In my opinion, it's past time for the creators of serious content on the web to start using something like the DOI system to establish stable links. This would solve a portion of the problem in a way that doesn't require authors of sites with cross-reference links to run fast just to stay in one place. Some of the dead links at zhongwen.com are to content that is still on the web, but can't be accessed at the old URLs because sites have been moved or internally reorganized or both. For example, the links to the the CEDICT and unicode database entries are of this type. There's still another piece of the problem, though -- sometimes content just goes dark, because the provider moves on, in some sense or another of that phrase. We don't evaporate all copies of a book when the author retires or dies, and the Internet Archive offers one model of how to retain web content in a library-like fashion. However, it's far from clear (at least to me) how to integrate one or more systems of stable links with one or more systems of archival storage. I also worry about other problems, for example the trend towards dynamically-composed rather than static content, where effective archiving may require access to a compatible version of time-varying programs of various sorts.
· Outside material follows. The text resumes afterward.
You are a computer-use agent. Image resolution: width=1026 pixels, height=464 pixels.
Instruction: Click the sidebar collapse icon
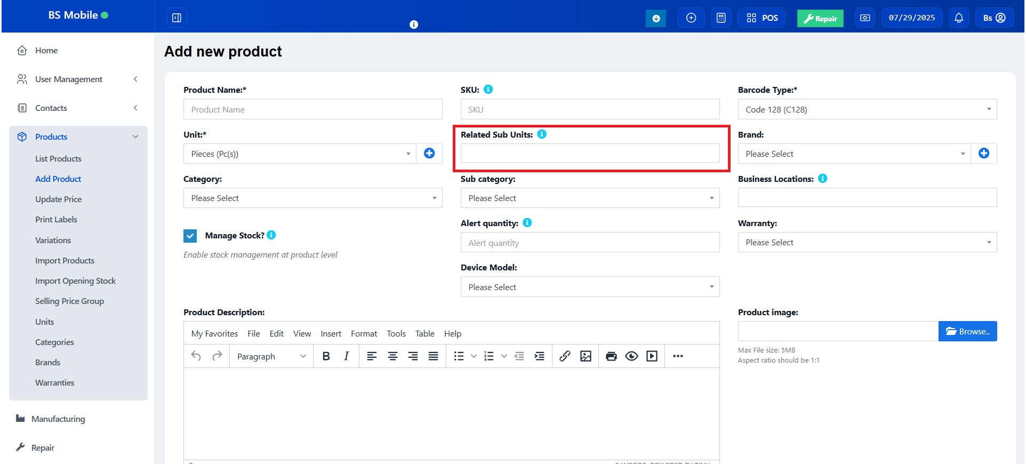click(x=177, y=18)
So the optimistic side of things is that a site like Hanzi Smatter is now easy to set up, and can easily display not only photographs but also Chinese characters in any reasonably compliant browsing environment, and can link to marvelously informative external pages on each of the characters discussed. Zhongwen.com was obviously harder to set up -- for example, the author had to use gifs instead of character codes because browser and OS technology was not reliably able to deal with Chinese characters as text rather than as images. Nevertheless he did it, and also provided an extraordinary range of systematic external as well as within-site links. The worm in the apple: most of the external links are now dead, just a few years later.